— Begin RECORDS PROVIDED —

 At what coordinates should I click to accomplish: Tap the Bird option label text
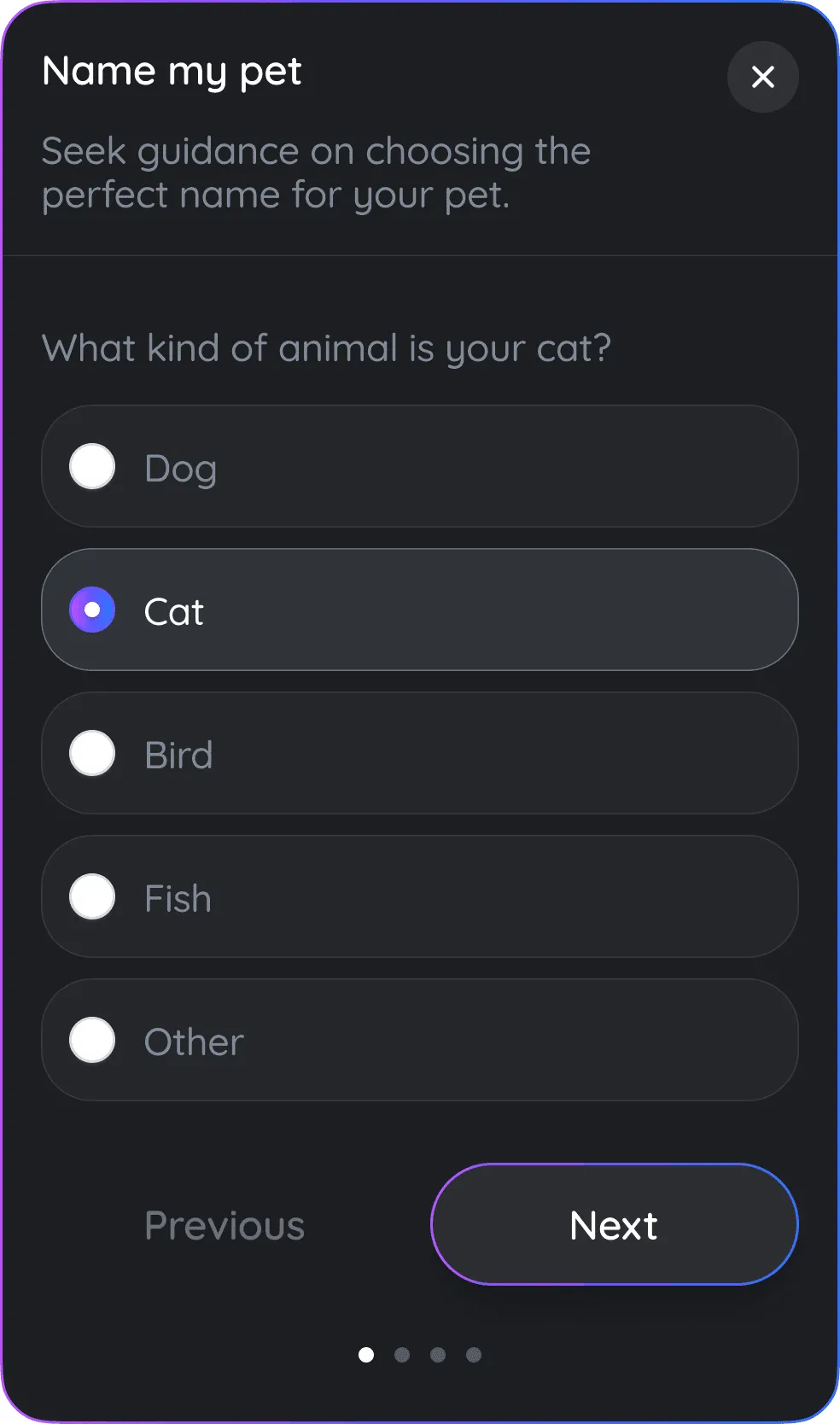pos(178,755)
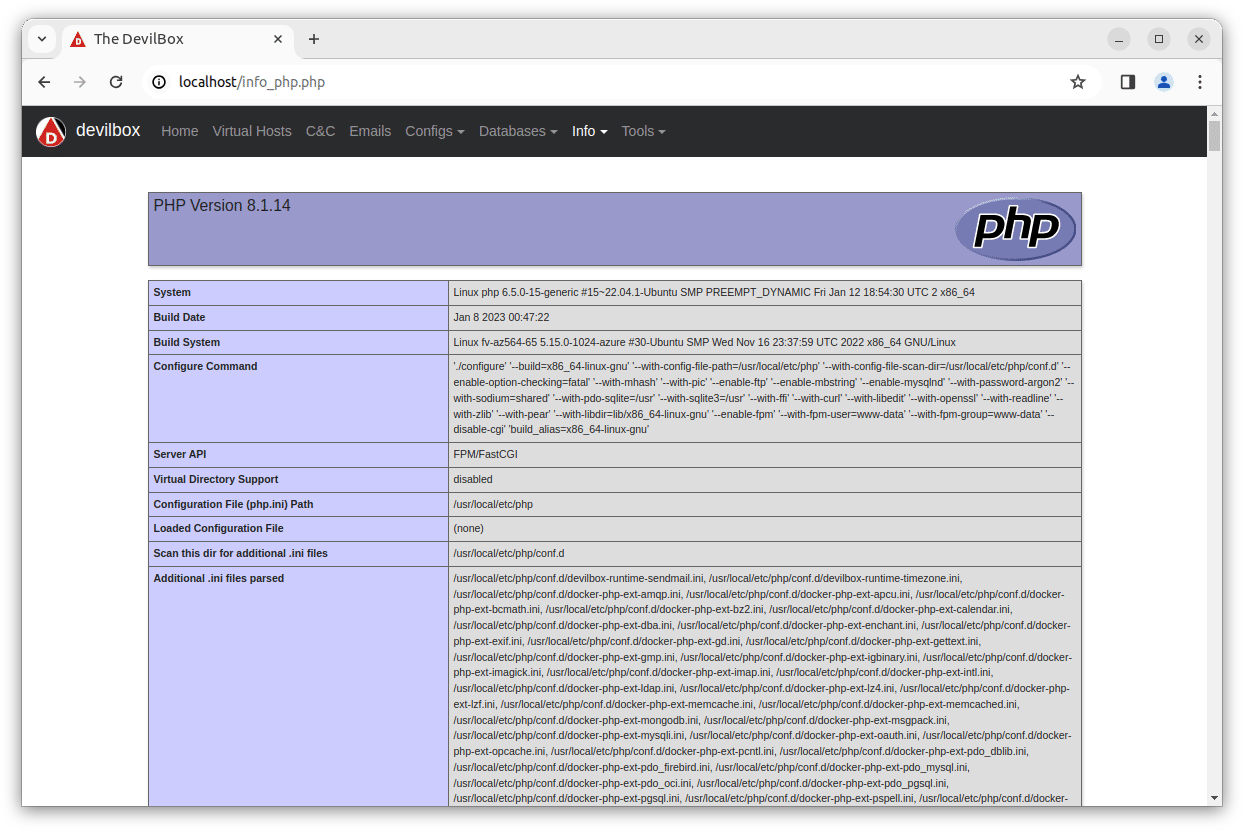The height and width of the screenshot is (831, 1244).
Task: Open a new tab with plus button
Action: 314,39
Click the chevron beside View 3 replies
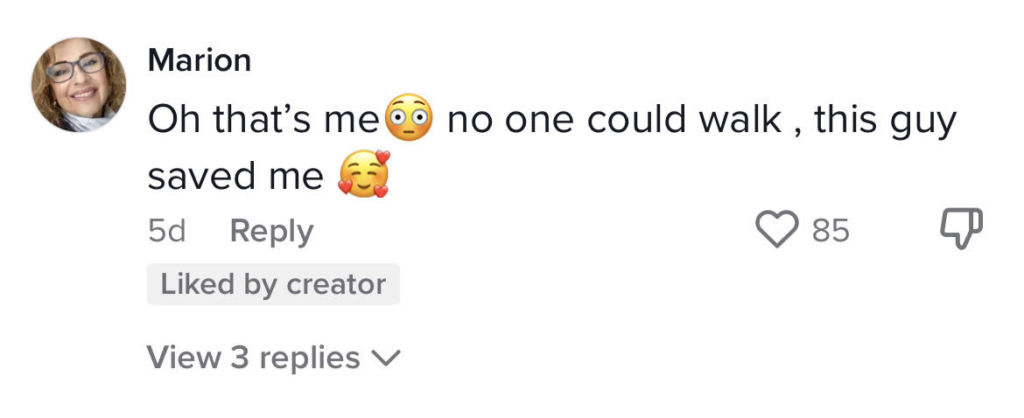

— End RECORDS PROVIDED —

= TASK DESCRIPTION =
Please copy out all of the material above word for word, leaving the pictures out.

= IN RESPONSE =
 At what coordinates should I click to accomplish: Tap the Bird option label text
pos(178,755)
The height and width of the screenshot is (831, 1244).
Task: Open a new tab with plus button
Action: 314,39
Click the chevron beside View 3 replies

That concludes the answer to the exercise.